Das musst du unbedingt selbst ausprobieren, ich würde die MX Speed empfehlen, aber das ist Ansichtssache und jeder sieht das anders.


----------



## vfxworld (23. Juli 2016)

Ist dort wirklich so ein großer Unterschied? Ich hab meines wissens nach noch nie auf einer mechanischen Tastatur geschrieben und wüsste auch nicht wo ich das ausprobieren könnte. Wenn ich Glück habe, gibts bei MM oder so vielleicht mal MX Blue oder Red, bei Conrad z.B. gabs nix -_-


----------



## D4rkResistance (1. August 2016)

vfxworld schrieb:


> Ich spiele nicht so viel, mir ist die Arbeit und das Schreiben wichtiger am PC, ich möchte dennoch eine anständige Tastatur.


Warum dann überhaupt MX Red/Speed? Das sind Switches, die eher für Gaming ausgelegt sind.
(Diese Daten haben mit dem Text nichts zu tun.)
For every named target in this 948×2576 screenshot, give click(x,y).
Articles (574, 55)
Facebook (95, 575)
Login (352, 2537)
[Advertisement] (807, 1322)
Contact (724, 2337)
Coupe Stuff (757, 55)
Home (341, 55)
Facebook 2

Als Vielschreiber und Zocker würde ich eher Richtung MX Brown gehen (nutze ich selbst), wenn du aber eigentlich nur schreibst und kaum zockst, wäre vielleicht auch MX Blue was für dich. Vorausgesetzt dich macht das Klackern nicht wahnsinnig. Viele stehen aber gerade beim Schreiben darauf. Ich denke die beste Option für dich wäre die K70 mit MX Brown Switches. Denn genau diese nutze ich und finde sie mega!!


----------



## enux (19. August 2016)

MX Red halte ich für reines Schreiben für zu leichtgängig (hab die selber und hätte lieber die MX Brown nehmen sollen). Die mit Click finde ich persönlich zum Schreiben am besten, ist im Großraumbüro aber den Kollegen gegenüber nicht vertretbar. MX Silent habe ich zum Zocken und finde sie dafür perfekt. Das sind imho leisere MX Red.


----------